Just yesterday, the EU and the G7 nations announced their mechanisms to cap Russian oil sales at $60 per barrel.
Now, information is surfacing to suggest that Russia has already found a workaround: use its own tankers.
Shipping broker Braemar estimates that Moscow, which relies heavily on foreign tankers to transport its crude, has added more than 100 ships this year, through direct or indirect purchases. Energy consultancy Rystad says Russia has added 103 tankers in 2022 through purchases and the reallocation of ships servicing Iran and Venezuela, two countries under western oil embargoes.
With sufficient shipping capacity, Russia could in theory moot the entirety of the EU price cap mechanism, which relies heavily on the need for cargo vessels to be heavily insured against just about every imaginable exigency.

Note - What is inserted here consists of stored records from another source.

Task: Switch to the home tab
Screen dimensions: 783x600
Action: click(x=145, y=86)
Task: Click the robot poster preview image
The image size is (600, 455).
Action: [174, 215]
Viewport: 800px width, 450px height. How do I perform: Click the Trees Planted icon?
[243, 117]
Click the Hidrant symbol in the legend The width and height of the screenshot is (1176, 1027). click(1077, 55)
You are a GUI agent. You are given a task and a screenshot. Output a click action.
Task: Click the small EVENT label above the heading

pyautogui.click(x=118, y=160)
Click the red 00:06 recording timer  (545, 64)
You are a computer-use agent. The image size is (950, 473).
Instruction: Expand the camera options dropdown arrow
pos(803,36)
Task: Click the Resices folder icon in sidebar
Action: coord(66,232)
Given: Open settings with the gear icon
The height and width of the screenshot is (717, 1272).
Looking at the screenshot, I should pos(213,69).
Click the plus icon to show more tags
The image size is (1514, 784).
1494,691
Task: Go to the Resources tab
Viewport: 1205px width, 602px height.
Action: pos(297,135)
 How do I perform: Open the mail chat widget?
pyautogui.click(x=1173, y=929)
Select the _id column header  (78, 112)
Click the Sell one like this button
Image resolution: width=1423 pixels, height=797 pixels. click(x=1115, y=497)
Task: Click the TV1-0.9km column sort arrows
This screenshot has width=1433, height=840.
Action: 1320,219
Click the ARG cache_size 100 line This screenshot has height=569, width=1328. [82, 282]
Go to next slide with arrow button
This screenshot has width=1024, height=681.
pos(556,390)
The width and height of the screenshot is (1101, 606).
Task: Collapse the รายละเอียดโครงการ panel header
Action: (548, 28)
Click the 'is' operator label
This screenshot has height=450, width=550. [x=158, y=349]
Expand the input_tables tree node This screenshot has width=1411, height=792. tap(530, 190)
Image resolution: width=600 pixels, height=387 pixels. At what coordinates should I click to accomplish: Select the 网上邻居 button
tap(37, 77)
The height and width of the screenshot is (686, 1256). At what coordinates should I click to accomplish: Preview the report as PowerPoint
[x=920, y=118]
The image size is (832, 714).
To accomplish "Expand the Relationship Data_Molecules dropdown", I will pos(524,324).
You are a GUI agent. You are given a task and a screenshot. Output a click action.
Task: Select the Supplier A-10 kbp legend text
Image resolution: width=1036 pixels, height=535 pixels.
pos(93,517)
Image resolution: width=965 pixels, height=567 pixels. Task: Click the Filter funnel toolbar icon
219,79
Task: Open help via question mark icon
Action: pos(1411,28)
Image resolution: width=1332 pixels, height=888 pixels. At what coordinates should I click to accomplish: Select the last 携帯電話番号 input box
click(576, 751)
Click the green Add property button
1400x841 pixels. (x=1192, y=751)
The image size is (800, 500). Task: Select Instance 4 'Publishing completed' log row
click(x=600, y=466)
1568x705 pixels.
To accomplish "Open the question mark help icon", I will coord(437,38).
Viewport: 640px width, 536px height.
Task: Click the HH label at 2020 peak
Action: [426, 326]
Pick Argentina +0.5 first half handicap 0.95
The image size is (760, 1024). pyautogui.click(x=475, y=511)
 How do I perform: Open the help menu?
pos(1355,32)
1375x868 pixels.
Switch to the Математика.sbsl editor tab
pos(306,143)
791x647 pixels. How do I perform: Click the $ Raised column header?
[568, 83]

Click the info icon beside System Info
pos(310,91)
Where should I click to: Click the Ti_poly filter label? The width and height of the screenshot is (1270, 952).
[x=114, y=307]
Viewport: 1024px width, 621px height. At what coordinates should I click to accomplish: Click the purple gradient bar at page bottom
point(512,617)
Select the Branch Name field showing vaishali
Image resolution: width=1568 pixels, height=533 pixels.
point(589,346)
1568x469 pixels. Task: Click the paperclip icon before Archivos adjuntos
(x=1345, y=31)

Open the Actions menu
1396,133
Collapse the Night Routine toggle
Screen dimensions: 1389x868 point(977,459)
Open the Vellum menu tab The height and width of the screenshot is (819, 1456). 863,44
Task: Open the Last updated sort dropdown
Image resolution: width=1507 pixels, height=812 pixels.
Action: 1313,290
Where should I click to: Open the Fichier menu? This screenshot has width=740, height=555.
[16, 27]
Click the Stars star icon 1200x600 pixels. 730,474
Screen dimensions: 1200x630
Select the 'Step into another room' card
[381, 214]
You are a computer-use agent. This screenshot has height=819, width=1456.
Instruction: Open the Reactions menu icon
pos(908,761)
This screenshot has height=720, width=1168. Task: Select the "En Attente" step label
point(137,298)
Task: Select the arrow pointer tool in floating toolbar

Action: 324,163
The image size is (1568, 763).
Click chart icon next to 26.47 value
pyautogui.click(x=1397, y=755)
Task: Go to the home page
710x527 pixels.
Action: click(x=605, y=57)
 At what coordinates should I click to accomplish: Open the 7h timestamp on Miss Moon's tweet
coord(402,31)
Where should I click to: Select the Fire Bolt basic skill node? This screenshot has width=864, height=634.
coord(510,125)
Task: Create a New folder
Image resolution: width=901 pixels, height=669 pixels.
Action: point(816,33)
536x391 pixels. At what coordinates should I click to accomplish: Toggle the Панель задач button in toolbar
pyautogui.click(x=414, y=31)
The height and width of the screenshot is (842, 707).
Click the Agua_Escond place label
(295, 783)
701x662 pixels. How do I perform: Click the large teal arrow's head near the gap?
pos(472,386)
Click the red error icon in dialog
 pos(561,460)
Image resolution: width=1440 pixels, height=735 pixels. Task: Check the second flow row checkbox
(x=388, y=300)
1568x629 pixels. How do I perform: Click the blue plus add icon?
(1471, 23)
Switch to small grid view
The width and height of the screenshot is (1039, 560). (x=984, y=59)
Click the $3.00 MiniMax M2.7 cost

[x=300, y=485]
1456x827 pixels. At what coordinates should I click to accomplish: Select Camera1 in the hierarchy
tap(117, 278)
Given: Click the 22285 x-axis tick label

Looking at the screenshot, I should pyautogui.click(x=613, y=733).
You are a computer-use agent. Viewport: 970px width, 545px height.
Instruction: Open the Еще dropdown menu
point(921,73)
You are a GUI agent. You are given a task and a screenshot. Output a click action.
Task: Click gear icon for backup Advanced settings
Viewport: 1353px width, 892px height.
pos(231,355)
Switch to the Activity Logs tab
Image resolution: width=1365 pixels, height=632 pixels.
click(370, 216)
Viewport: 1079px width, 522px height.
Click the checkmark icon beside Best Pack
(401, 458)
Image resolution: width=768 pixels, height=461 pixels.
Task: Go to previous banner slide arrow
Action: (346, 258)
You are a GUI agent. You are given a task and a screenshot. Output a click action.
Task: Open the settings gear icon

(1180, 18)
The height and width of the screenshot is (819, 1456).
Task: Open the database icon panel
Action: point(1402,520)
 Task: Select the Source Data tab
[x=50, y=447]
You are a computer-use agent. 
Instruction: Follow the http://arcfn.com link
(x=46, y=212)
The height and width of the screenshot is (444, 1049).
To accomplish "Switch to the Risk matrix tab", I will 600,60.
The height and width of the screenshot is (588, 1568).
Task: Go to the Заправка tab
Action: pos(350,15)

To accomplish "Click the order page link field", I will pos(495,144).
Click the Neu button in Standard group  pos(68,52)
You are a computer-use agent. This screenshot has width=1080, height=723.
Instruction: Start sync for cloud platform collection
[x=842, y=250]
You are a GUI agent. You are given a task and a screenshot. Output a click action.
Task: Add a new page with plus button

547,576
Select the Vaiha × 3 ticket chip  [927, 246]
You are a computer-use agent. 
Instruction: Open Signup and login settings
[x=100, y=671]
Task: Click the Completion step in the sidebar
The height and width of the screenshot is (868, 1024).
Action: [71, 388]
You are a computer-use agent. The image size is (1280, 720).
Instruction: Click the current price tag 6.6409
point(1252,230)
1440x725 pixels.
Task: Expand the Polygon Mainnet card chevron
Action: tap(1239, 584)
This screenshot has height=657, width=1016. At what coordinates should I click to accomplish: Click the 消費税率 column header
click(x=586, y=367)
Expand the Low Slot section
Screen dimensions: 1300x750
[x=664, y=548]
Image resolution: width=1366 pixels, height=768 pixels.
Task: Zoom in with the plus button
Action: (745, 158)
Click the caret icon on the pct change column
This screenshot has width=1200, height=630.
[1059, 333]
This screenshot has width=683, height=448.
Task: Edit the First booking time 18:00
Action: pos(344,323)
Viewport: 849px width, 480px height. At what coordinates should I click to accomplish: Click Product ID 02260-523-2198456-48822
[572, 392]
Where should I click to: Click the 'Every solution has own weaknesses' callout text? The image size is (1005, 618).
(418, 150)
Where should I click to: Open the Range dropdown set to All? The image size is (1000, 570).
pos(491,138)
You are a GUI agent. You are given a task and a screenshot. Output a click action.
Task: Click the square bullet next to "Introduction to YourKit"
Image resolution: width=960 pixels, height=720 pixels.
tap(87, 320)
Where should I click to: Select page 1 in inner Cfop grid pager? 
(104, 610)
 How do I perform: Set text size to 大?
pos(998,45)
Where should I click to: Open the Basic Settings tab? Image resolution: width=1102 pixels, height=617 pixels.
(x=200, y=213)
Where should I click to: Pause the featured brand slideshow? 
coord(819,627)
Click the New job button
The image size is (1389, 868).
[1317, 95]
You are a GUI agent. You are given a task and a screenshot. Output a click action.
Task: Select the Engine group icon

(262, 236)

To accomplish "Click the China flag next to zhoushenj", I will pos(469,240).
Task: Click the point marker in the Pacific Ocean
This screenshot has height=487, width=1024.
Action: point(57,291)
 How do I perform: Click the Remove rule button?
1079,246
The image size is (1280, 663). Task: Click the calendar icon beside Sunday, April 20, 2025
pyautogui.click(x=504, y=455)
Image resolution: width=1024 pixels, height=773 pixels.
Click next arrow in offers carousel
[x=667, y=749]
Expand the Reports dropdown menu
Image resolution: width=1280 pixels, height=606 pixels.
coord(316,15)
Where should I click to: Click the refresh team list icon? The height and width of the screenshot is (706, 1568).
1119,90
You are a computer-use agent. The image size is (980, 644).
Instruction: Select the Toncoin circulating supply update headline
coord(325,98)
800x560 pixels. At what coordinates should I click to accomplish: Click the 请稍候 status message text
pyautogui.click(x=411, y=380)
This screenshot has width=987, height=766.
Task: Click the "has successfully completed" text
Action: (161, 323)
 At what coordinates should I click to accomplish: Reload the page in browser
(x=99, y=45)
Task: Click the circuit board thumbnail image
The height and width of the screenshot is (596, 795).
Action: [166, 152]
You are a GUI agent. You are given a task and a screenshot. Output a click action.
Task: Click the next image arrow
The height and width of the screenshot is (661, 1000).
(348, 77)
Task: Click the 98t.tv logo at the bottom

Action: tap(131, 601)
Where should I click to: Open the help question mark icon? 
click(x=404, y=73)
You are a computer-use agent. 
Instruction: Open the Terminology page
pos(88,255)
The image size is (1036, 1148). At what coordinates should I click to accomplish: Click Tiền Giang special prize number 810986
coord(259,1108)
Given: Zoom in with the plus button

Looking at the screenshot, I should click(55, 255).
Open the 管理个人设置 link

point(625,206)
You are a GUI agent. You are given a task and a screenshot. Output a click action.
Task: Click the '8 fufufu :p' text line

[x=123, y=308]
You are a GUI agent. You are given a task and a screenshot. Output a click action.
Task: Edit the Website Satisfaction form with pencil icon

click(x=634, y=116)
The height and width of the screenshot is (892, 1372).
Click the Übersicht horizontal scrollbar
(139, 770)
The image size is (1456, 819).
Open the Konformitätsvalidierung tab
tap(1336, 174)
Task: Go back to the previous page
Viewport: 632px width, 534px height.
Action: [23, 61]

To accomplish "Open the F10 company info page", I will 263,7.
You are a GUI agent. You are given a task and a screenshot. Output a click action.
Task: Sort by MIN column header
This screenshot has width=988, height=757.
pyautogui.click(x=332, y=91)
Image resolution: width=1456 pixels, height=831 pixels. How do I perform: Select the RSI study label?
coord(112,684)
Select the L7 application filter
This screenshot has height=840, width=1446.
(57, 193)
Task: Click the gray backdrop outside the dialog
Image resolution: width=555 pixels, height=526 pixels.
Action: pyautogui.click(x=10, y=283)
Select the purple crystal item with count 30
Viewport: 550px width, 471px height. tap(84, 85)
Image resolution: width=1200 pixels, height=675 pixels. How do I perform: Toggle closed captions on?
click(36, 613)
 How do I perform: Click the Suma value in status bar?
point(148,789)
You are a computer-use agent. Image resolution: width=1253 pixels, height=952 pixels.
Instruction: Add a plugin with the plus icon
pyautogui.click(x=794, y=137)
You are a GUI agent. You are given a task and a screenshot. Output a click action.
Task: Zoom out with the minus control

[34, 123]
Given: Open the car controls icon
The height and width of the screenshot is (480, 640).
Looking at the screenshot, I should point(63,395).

The cap will ban Western companies from insuring, financing or shipping Russian oil unless the oil is sold below $60 a barrel. The U.S. and its allies designed the system in an attempt to cut into Moscow’s oil revenues while keeping Russian crude—an important part of global supply—available on the market. It aims to leverage the concentration of maritime services in the West to curb Moscow’s ability to wage war in Ukraine.
By using its own fleet—and presumably sidestepping EU maritime insurance providers such as Lloyd’s of London—Russia hopes to at least blunt the impact of the EU cap.
But Russia has long said it will not deal with any country enforcing the ceiling, a stance that means it may refuse to supply oil under the conditions set by the west.
Instead it aims to use its new fleet to try and supply countries like India, China and Turkey that have become bigger buyers of its oil as Europe has cut back.
However, the ships Russia is believed to have been buying are generally 12-15 years old and would normally be scrapped within the next few years. How much maintenance work Russia’s new tanker fleet will require remains to be seen, but it is not unreasonable to presume above average maintenance costs for vessels that close to the end of their normal operational life.
Additionally, while Russia may be able to avoid using European insurance companies and theus avoid some scrutiny by using its own fleet, Russia is not going to be able to avoid most of the insurance paperwork that is a part of the services liability carriers often provide. To transit the Suez Canal, there are a number of warranty certificates and declarations that are required by the Suez Canal Authority and the Egyptian government.
Regardless of whether Russia owns its own tanker fleet or not is not going to change the generic insurance requirements of such third party agencies. Even with its own tanker fleet find facilities such as the Suez Canal effectively blocked if the SCA opts to enforce the price cap via its own warranty (insurance) documentation regulations.
Moreover, as Russia has up to this point relied on non-Russian tankers to deliver its crude, Russia has not had to factor in the maintenance costs and upkeep of a full tanker fleet (some analysts believe Russia would need some 240 ships to be able fully ship all of its produced crude). Even without the costs of third-party insurance that might be incurred by foreign-owned vessels, Russia at a minimum must now add maintenance costs for the 100+ vessels it has purchased, along with any vessels it plans to purchase in the future.
How much those costs add up per barrel of shipped crude remains to be seen. It also remains to be seen how much actual insurance cost Russia can hope to evade this way; lack of proper insurance documentation could also bar Russian tankers from various ports on the usual shipping routes between Russia’s ports in the Baltic and Black Seas and Russia’s new primary customers in Asia (India and China), which in turn would add again to the overall shipping costs.
This much is almost certainly true: Russia is not saving any money by using its own tanker fleet. If such cost savings were available Russia—and other oil producing nations—would have long ago switched to domestic fleets for handling its export shipments. That Russia has relied on foreign vessels until now for oil shipments suggests that has been the least-cost approach.
Russia may be able to technically evade the oil cap by using its own tanker fleet, but the costs of doing so will consume a significant fraction of the marginal revenue Russia might achieve by evading the cap. In either scenario, Russia will have less money available to fund Putin’s war in Ukraine as a direct consequence of the EU oil cap.
"Russia is not saving any money by using its own tanker fleet. "
I wouldn't be so sure. I own a business. There are functions I outsource that I could do myself for less, but I don't, because I'd rather not be bothered handling all those details. Now if I were cut off from the vendors who are capable of doing those things for me, I'd find a way to do them myself, and it would probably cost me less.
But let's assume you're correct and that it costs more. How much more? $10/barrel? $20? If it's less than the spread between the $60 "cap" and the whatever Russia can sell the for in markets that aren't abiding by the cap, then using her own fleet of ships would still be net win for Russia, no?